Synthesis Of Polydivinylbenzene Microspheres And Its Application In Solid - Phase Microextraction

Solid phase microextraction(SPME) preserves the advantages such as high extraction efficiency, solvent-free, simple operation. Meanwhile, porous monodisperse poly(divinylbenzene)(PDVB) microspheres are uniform particle size distribution, high specific surface area, clean surface and good solvent resistance, heat resistance. PDVB can be used as excellent extraction materials.In this paper, porous monodisperse PDVB is synthesized by precipitation polymerization. Optimizing the porogen system, the initiator and monomer concentration, the final synthetic systems consist of initiator AIBN, monomer DVB-80, co-porogen dichloromethane-toluene. Morphology, specific surface area, thermal stability are characterized by scanning electron microspheres, nitrogen adsorption instrument and thermogravimetric analysis machine. The results showed that:(1) the synthesized polymer microspheres had good spherical morphology, uniform particle size.
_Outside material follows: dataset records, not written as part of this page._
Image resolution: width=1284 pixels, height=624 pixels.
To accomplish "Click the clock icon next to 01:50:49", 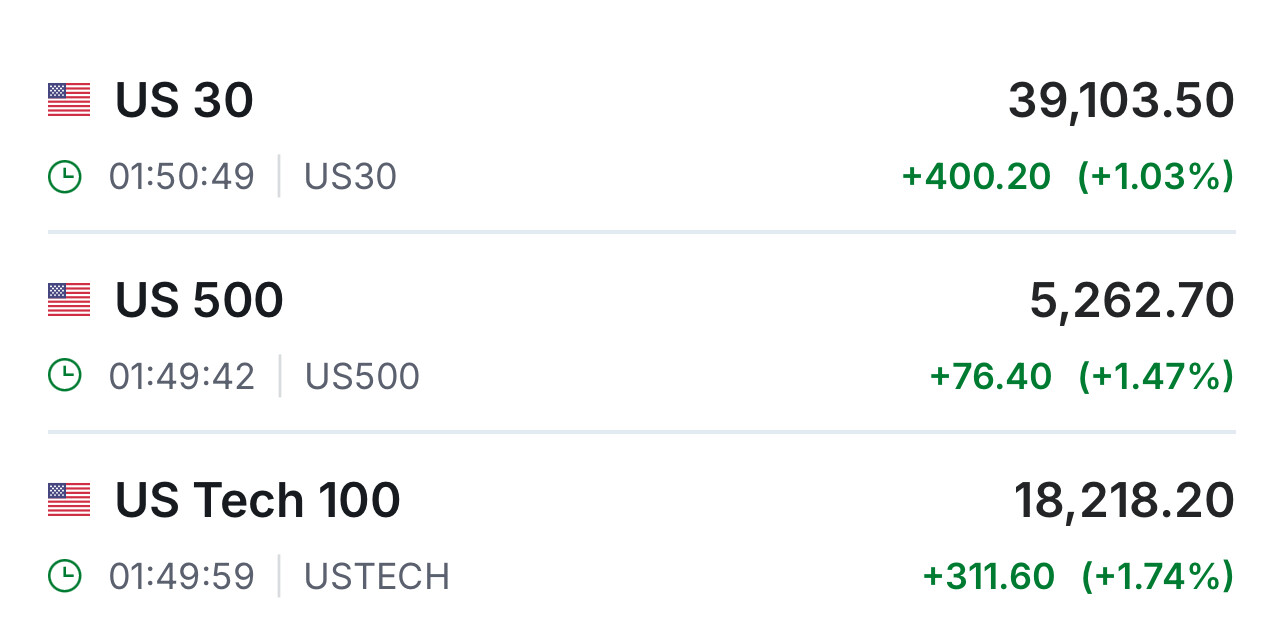I will coord(64,177).
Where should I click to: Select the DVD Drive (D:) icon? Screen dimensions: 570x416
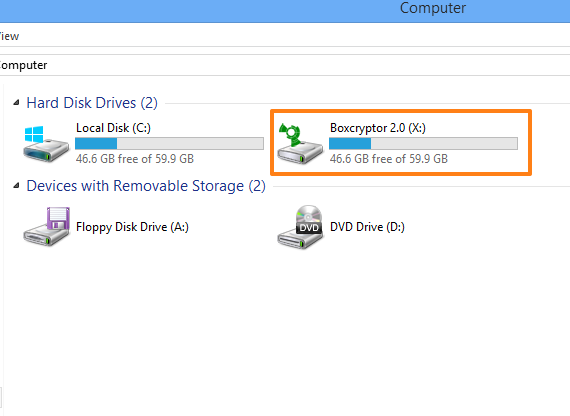(300, 227)
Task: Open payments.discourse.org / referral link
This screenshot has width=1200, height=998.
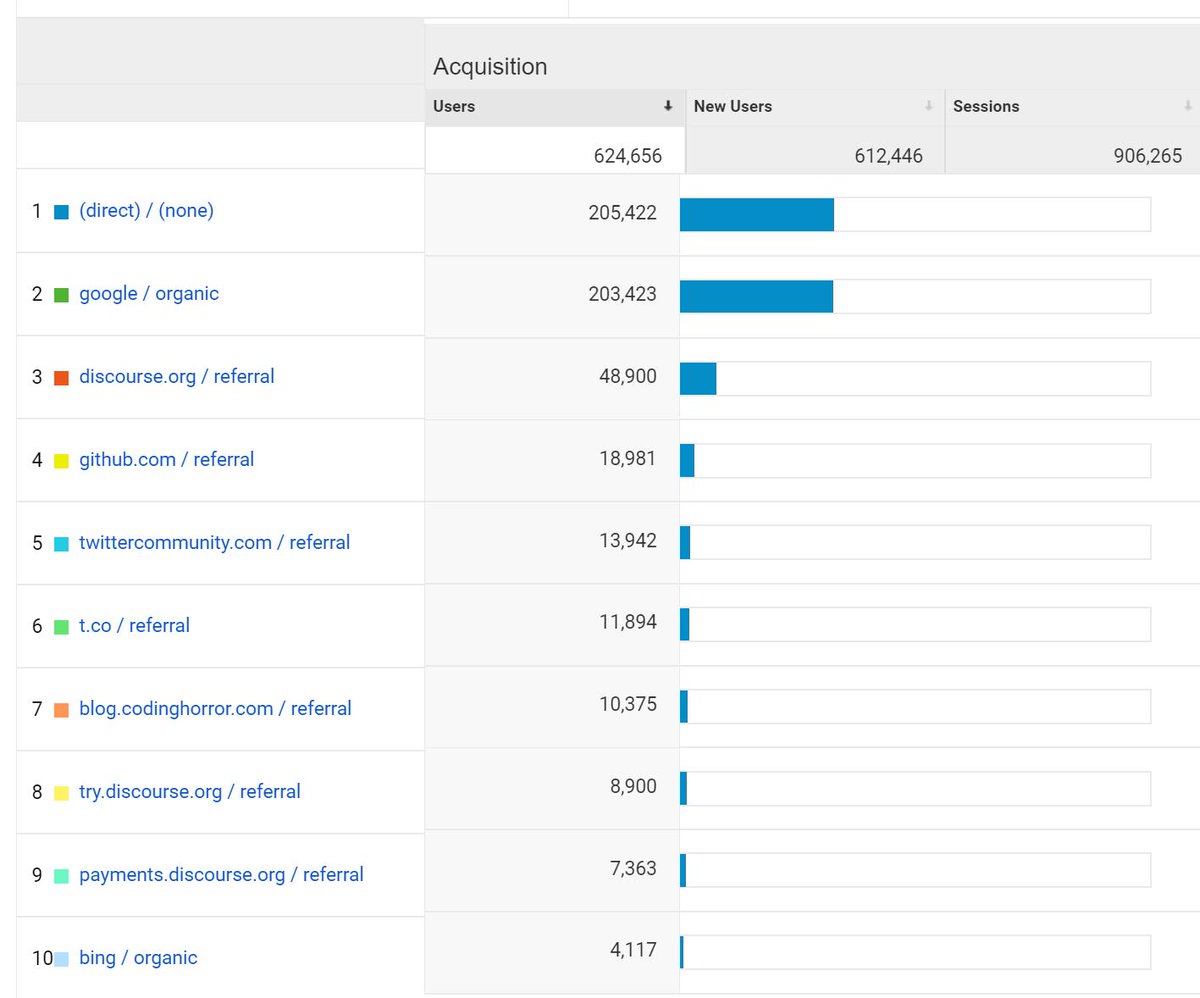Action: pyautogui.click(x=221, y=875)
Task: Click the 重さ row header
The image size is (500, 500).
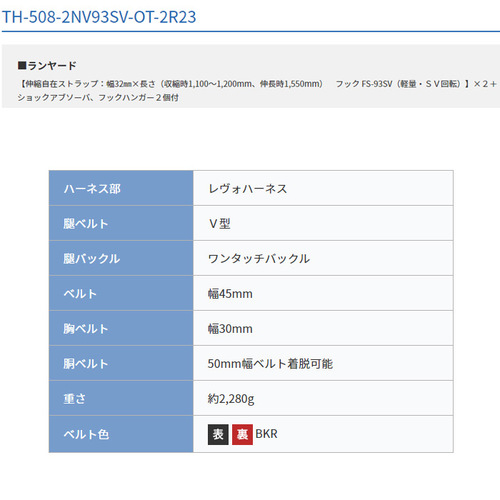Action: coord(121,398)
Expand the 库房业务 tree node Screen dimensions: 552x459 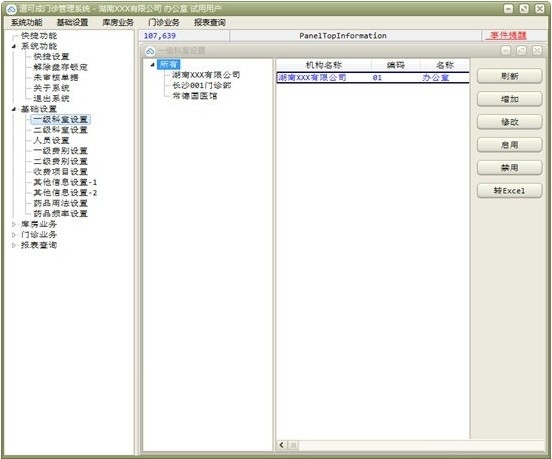[x=14, y=224]
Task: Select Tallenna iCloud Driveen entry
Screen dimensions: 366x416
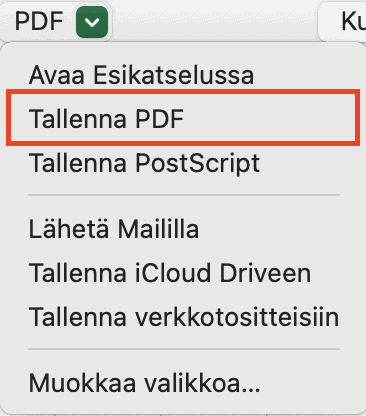Action: coord(183,273)
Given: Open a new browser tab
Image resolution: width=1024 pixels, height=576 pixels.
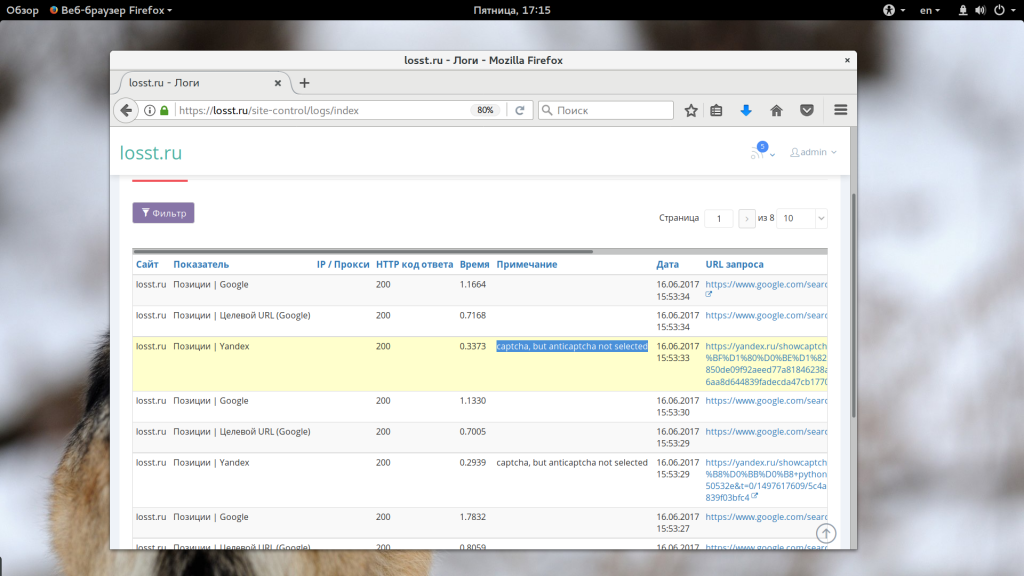Looking at the screenshot, I should coord(305,83).
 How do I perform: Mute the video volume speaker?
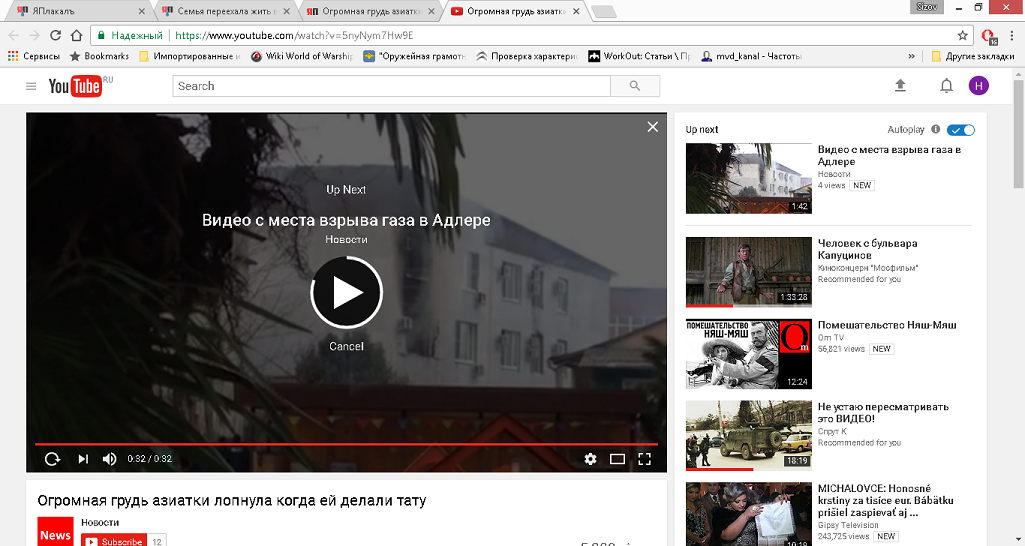(109, 459)
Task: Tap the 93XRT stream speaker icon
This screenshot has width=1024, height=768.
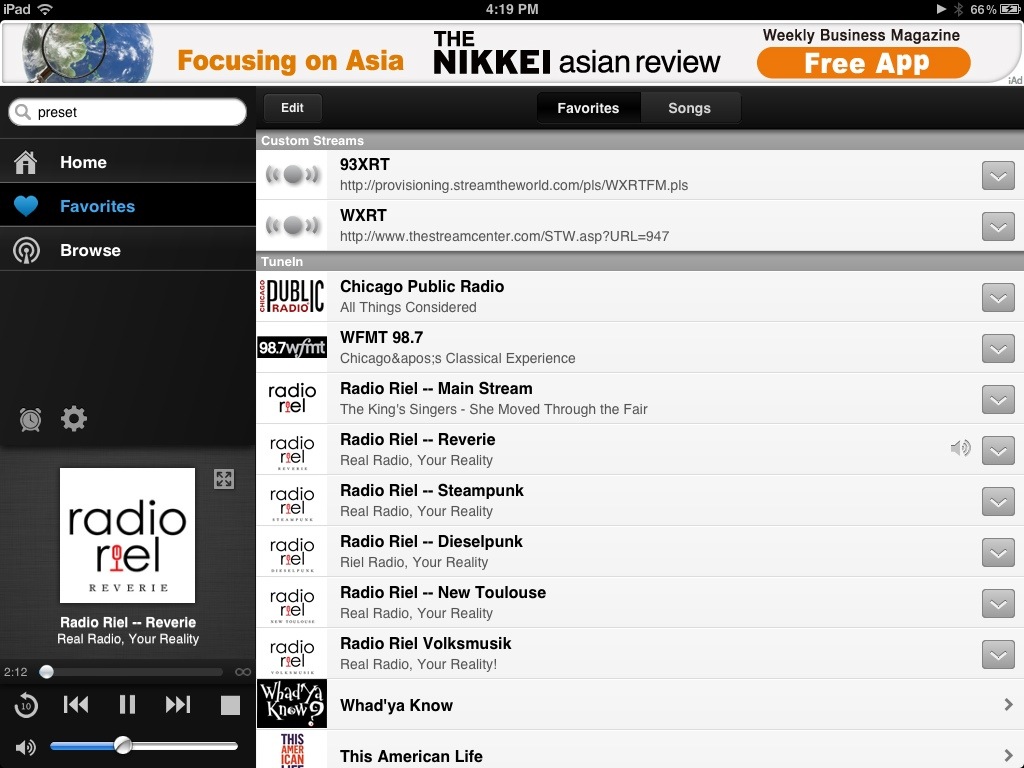Action: [x=291, y=175]
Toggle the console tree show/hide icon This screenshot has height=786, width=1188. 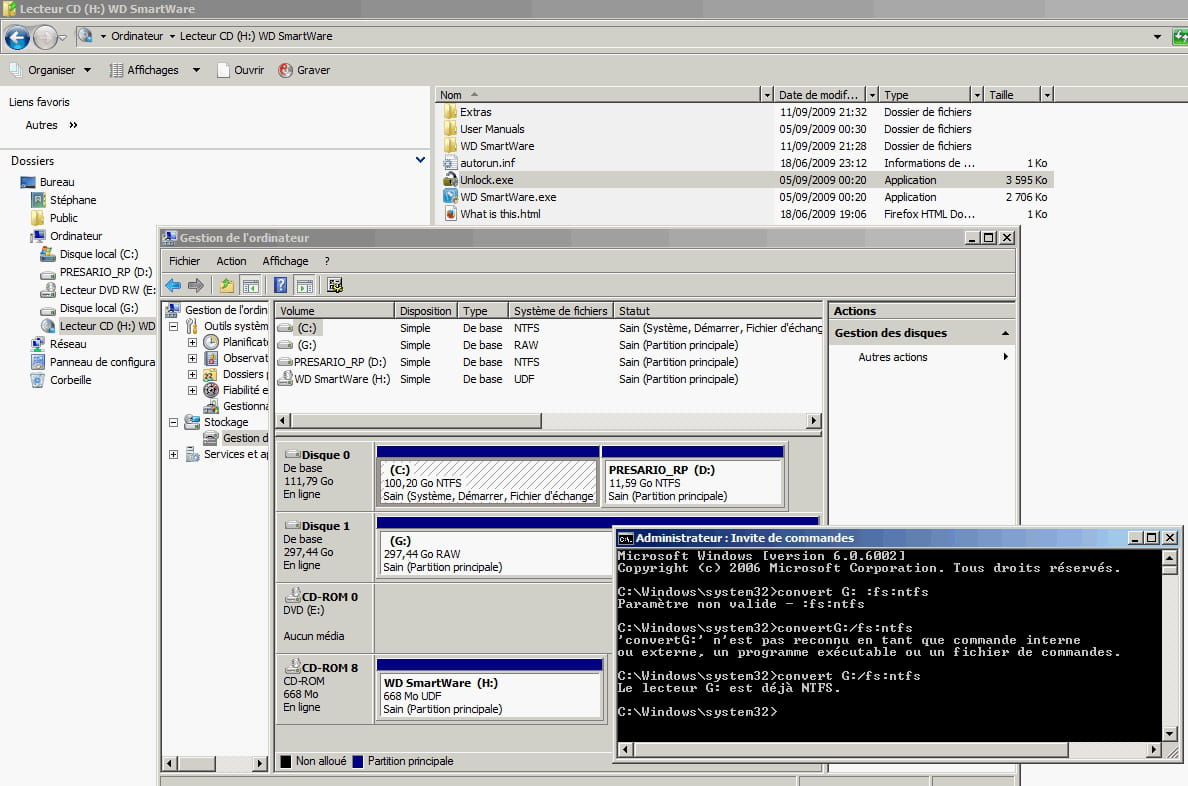pos(250,285)
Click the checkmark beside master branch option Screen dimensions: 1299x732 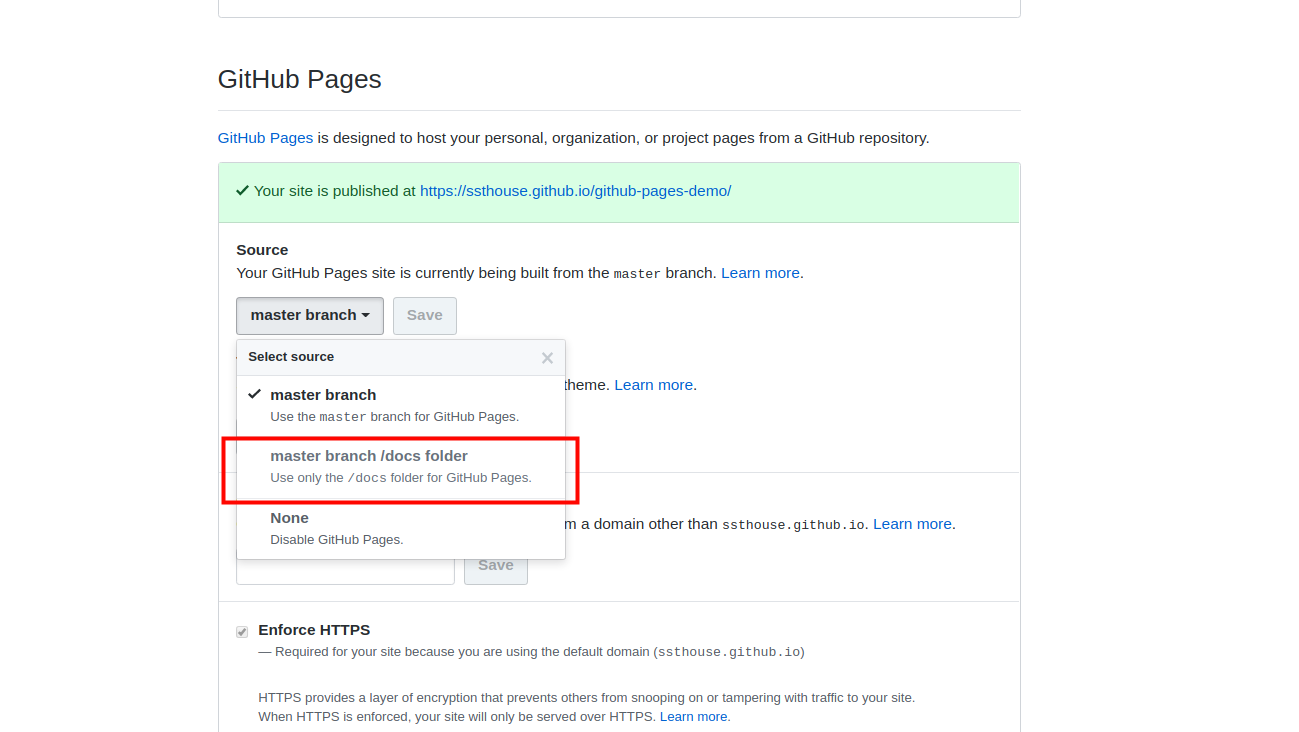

Number average particle diameter was 3.00μm, and the particle size polydispersity index was 1.03.(2) PDVB microspheres had small pores and big specific surface area, and Langmuir specific surface area was 667m2/g.(3) PDVB microspheres had good thermal stability. Decomposition temperature is 375 ℃. The synthesized PDVB microspheres can be used as Solid Phase Microextraction(SPME) coating material because of suitable particle size, specific surface area and temperature resistance.Mixing activated carbon, polymeric microspheres with polydimethylsiloxane(PDMS) respectively, then dip the stainless steel wire into the mixture respectively. After many times, PDMS/DVB/ACAR there-phase SPME fiber is obtained. Outer PDMS/DVB coating is about 114 μm, and inner PDMS/ACAR coating is about 46 μm.The analysis methods to determine residual solvents of powder have been established using PDMS/DVB/ACAR SPME fiber coupling with gas chromatography-mass spectrometer. This method can get good linear range, linear correlation coefficient and recovery. Compared with pharmacopoeia, the limits of detection can achieve 2 to 4 orders of magnitude lower.